Si dirà: Ėjzenštejn faceva (quasi) tutto da solo, come Welles e Chaplin e altri grandi papà, mentre alle spalle di Iñárritu c’è un’industria colossale, un cantiere smisurato come quello della fabbrica d’un grattacielo. Embè? Provateci voi a dirigere la costruzione d’un monumento. Al cinema, il budget e lo spiegamento di forze possono partorire furibondi capolavori, come The Revenant; oppure kolossal di accidiosa banalità, se a comandare le danze sono capisquadra di mezza tacca, col cervello abbrustolito dal marketing e il cuore intasato dai dollari.
Tom Hardy.

I maniaci del plot troveranno da ridire sulla linearità della trama, sui tempi lunghi, sull’ovvietà del topic: massima ingiustizia subìta, adeguata vendetta in arrivo. Ma è come si sviluppa l’epos a fare la differenza. Perché la tensione non brucia solo per la ferocia dell’avventura, ma anche e soprattutto per la ricchezza critica – e spaventosamente attuale – dei temi evocati dal regista e dal suo cosceneggiatore, Mark L. Smith: dal cinismo capitalista (il business delle pelli nel cruento tragitto dal cacciatore al consumatore) alla protervia militare e mercenaria delle potenze coloniali, dal razzismo genocida contro i nativi americani alla disgustosa ignoranza che produce odio e abiezione. Altrettanto odierno, e denso di valenze antropologiche, antieroiche ed ecologiche, è il conflitto tra natura e cultura: il paesaggio invade la scena con i suoi artifici più ostili, sfodera la sua terribile bellezza contro tutto e contro tutti, intrappolando e sbattendo in ginocchio il più avido e intraprendente dei suoi figliastri e saccheggiatori, l’uomo.
DiCaprio.

In The Revenant tutto è noto ma tutto è nuovo: dall’espressionismo degli spazi naturali al livore fotografico e spietato di Emmanuel Lubezki, da annoverare tra i giganti della cinematography; dalla recitazione di DiCaprio e di Tom Hardy, che impersona lo squallido antagonista Fitzgerald, alle musiche distillate da Ryuichi Sakamoto e Carsten Nicolai come fossero voci e suoni dell’ambiente; dal montaggio di Stephen Mirrione alla perizia di truccatori, costumisti, sound designer ed effettisti d’ogni mansione.

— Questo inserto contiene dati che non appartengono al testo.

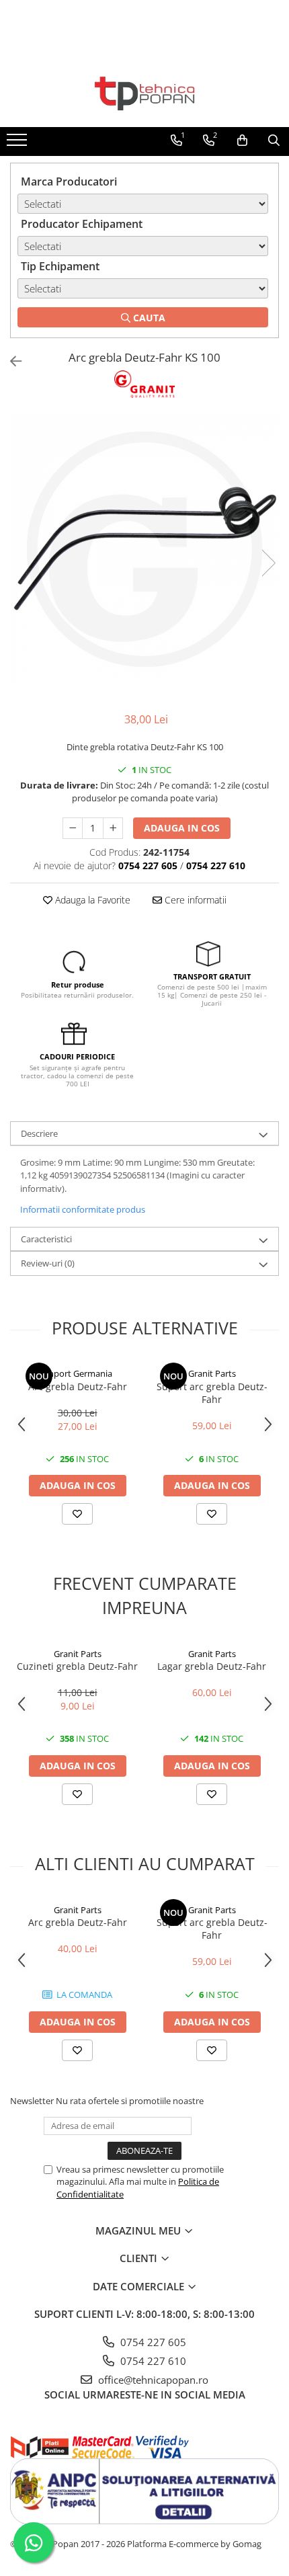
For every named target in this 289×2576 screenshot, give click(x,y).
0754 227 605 (152, 2342)
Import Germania (77, 1373)
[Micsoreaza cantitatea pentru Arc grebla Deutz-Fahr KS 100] (73, 828)
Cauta (147, 317)
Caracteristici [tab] (46, 1239)
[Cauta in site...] (274, 140)
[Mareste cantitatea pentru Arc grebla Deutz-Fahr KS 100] (113, 828)
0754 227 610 (152, 2361)
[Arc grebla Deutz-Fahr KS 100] (144, 549)
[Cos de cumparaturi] (242, 140)
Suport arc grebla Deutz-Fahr (212, 1393)
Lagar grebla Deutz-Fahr (211, 1666)
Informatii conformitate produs (82, 1209)
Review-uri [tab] (48, 1263)
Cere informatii (194, 899)
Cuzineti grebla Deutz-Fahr (77, 1666)
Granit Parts (212, 1373)
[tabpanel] (144, 549)
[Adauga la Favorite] (77, 1514)
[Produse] (18, 144)
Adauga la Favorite (91, 899)
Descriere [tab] (39, 1133)
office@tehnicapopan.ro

La geografia del film sembra univoca, nordica e glaciale anche se le riprese sono state effettuate in diverse location: dalla Terra del Fuoco a Calgary e altri paradisi canadesi, dalla Sierra Madre messicana ai parchi naturali del Montana, dell’Arizona, della California. Altri avrebbero ricavato, dall’immenso patrimonio paesaggistico di quei luoghi, risapute cartoline illustrate di luminoso splendore; Iñárritu e Lubezki ne fanno teatri di dolore, di sventura, di una wilderness che sbalordisce per armonia e crudeltà.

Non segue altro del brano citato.